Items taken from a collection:

- - -

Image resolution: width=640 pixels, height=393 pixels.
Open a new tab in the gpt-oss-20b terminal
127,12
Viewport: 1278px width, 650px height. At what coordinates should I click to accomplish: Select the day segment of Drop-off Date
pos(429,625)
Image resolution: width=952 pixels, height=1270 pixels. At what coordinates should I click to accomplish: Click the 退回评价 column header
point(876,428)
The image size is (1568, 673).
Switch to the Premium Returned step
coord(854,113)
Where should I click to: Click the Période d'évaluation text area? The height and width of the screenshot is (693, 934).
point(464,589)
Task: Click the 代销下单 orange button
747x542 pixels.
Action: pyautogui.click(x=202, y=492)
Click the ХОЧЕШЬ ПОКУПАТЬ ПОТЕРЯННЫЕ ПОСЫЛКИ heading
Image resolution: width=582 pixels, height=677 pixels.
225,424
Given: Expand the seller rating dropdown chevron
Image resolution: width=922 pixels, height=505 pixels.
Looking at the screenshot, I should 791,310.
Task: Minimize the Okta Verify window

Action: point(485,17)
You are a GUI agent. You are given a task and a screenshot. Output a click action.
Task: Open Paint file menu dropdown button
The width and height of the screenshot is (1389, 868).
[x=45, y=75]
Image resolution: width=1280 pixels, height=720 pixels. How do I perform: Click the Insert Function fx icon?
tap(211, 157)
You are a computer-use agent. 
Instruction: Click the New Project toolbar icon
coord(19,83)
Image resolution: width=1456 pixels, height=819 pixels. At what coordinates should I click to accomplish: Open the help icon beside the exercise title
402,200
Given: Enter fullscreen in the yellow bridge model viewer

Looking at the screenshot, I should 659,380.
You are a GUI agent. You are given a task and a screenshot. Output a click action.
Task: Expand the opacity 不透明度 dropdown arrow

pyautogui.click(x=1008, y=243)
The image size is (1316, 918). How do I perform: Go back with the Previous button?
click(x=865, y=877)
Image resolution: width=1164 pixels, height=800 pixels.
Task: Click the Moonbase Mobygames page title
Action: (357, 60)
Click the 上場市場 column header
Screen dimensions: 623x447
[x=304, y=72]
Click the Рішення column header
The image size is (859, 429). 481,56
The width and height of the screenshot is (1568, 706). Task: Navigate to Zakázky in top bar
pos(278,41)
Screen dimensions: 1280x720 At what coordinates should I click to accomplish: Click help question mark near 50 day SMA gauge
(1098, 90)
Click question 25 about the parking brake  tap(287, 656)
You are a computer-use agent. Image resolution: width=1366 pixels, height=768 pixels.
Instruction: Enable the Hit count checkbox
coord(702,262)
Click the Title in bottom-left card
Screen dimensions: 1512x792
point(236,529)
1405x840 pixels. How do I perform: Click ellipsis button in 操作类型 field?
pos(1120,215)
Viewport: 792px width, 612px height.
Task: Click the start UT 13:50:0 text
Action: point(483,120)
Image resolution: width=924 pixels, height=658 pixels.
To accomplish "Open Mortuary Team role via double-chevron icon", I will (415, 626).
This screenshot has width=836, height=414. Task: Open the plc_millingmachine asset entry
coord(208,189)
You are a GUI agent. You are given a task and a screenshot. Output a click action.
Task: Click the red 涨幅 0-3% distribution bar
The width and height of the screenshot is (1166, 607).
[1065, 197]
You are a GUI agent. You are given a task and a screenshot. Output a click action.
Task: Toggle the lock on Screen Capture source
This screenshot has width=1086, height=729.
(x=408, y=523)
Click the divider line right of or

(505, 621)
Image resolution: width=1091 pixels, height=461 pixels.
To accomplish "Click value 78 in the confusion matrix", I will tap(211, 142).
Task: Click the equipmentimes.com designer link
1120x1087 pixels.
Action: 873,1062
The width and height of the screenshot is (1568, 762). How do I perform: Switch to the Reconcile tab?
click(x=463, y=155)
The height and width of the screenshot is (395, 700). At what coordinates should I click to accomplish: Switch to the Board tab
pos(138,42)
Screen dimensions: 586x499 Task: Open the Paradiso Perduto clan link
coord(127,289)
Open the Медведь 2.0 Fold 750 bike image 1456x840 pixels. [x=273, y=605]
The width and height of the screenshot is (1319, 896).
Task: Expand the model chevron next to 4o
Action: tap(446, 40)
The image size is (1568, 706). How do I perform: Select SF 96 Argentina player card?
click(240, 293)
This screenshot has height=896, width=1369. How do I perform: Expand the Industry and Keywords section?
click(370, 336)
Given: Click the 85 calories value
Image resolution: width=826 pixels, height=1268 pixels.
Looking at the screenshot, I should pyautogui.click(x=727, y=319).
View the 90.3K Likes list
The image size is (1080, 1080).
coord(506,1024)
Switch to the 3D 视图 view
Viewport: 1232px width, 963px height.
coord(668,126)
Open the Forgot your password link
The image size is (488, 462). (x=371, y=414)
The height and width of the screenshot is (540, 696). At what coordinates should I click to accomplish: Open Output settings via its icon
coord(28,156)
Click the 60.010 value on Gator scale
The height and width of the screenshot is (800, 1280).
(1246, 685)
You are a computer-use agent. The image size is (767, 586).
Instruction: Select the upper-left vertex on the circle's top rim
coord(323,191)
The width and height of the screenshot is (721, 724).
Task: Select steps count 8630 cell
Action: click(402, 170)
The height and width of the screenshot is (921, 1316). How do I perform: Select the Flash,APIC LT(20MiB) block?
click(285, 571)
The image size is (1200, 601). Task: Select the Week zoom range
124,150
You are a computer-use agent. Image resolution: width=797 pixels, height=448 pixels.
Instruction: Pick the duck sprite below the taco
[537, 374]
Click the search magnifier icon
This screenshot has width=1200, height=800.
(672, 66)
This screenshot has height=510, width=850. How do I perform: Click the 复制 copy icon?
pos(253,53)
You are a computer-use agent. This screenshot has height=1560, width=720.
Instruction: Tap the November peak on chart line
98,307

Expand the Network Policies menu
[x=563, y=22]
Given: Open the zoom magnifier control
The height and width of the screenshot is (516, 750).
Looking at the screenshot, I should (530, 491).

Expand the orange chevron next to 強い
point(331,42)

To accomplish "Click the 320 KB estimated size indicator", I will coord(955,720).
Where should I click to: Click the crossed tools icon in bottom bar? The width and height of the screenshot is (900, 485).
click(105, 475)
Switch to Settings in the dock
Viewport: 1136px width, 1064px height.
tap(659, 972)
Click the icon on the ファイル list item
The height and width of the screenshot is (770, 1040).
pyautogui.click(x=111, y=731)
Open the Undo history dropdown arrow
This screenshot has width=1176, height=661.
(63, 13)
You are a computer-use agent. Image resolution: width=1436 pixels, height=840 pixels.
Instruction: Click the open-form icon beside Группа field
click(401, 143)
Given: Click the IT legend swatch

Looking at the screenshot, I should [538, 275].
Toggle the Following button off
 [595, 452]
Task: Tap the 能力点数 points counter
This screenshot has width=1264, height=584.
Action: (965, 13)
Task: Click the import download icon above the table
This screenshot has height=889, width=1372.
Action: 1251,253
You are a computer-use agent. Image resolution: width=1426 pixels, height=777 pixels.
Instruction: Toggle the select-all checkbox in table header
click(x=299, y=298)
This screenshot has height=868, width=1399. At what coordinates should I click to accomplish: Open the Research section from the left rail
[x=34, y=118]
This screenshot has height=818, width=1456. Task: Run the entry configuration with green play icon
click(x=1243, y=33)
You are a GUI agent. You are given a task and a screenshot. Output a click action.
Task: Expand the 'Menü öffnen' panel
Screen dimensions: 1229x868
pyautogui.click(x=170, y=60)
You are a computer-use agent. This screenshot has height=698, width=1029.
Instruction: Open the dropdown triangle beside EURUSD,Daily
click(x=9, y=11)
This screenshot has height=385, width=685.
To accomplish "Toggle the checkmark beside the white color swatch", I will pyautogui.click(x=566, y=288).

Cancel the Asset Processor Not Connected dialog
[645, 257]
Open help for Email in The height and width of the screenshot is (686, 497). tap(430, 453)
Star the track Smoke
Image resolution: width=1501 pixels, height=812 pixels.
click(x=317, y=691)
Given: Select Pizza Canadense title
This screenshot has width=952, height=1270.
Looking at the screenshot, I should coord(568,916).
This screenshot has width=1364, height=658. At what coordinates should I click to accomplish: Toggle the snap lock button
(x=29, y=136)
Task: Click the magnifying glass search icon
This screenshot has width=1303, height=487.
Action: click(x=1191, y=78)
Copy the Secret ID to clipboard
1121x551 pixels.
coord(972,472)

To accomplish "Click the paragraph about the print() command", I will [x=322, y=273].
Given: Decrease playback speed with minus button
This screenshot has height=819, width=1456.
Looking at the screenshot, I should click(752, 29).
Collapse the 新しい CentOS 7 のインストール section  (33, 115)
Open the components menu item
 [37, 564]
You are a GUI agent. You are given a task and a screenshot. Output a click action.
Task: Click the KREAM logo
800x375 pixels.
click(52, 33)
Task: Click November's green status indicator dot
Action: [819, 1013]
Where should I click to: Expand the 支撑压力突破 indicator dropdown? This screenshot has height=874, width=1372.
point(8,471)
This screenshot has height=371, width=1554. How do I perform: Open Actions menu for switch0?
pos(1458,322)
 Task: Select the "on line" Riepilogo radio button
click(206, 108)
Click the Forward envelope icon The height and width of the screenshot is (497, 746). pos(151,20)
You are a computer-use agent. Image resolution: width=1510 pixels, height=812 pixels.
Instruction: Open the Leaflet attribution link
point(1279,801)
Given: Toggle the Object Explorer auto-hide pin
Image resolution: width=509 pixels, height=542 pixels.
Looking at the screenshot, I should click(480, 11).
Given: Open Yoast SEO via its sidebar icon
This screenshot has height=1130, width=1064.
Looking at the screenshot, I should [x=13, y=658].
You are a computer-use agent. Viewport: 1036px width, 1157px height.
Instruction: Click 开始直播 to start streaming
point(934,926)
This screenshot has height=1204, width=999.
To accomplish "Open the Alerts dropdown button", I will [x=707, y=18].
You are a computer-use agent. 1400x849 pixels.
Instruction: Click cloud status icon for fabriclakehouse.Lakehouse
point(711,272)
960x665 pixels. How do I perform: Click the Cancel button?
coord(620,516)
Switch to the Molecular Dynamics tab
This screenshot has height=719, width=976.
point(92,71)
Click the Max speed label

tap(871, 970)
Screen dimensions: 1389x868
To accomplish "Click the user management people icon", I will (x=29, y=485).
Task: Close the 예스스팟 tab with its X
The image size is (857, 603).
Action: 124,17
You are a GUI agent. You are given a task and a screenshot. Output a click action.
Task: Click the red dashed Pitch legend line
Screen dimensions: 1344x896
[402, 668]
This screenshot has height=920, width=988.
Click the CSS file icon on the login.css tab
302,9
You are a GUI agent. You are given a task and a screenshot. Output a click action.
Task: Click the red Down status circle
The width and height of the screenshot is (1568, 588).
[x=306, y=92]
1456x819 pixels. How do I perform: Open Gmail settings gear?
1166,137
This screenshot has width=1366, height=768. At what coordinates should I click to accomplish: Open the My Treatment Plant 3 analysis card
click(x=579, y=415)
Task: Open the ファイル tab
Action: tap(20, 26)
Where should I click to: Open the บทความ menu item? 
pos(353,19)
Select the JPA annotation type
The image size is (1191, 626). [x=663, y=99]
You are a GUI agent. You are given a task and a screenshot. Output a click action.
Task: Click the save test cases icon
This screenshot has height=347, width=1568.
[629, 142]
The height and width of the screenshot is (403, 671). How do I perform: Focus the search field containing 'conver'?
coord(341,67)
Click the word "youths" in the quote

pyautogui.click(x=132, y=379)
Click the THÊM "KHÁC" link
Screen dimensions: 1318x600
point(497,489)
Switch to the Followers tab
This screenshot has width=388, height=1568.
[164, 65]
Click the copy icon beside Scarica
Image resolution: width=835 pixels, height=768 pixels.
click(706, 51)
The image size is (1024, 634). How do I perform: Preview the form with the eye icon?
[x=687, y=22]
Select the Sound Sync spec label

- - -

Problem to solve: Copy out word for word the lines of the items between the line holding "Task: Click the 代销下单 orange button" and the line holding "pos(278,41)", inclusive.

Solution to this task:
Task: Click the 代销下单 orange button
747x542 pixels.
Action: pyautogui.click(x=202, y=492)
Click the ХОЧЕШЬ ПОКУПАТЬ ПОТЕРЯННЫЕ ПОСЫЛКИ heading
Image resolution: width=582 pixels, height=677 pixels.
225,424
Given: Expand the seller rating dropdown chevron
Image resolution: width=922 pixels, height=505 pixels.
Looking at the screenshot, I should 791,310.
Task: Minimize the Okta Verify window

Action: point(485,17)
You are a GUI agent. You are given a task and a screenshot. Output a click action.
Task: Open Paint file menu dropdown button
The width and height of the screenshot is (1389, 868).
[x=45, y=75]
Image resolution: width=1280 pixels, height=720 pixels. How do I perform: Click the Insert Function fx icon?
tap(211, 157)
You are a computer-use agent. 
Instruction: Click the New Project toolbar icon
coord(19,83)
Image resolution: width=1456 pixels, height=819 pixels. At what coordinates should I click to accomplish: Open the help icon beside the exercise title
402,200
Given: Enter fullscreen in the yellow bridge model viewer

Looking at the screenshot, I should 659,380.
You are a GUI agent. You are given a task and a screenshot. Output a click action.
Task: Expand the opacity 不透明度 dropdown arrow

pyautogui.click(x=1008, y=243)
The image size is (1316, 918). How do I perform: Go back with the Previous button?
click(x=865, y=877)
Image resolution: width=1164 pixels, height=800 pixels.
Task: Click the Moonbase Mobygames page title
Action: (357, 60)
Click the 上場市場 column header
Screen dimensions: 623x447
[x=304, y=72]
Click the Рішення column header
The image size is (859, 429). 481,56
The width and height of the screenshot is (1568, 706). Task: Navigate to Zakázky in top bar
pos(278,41)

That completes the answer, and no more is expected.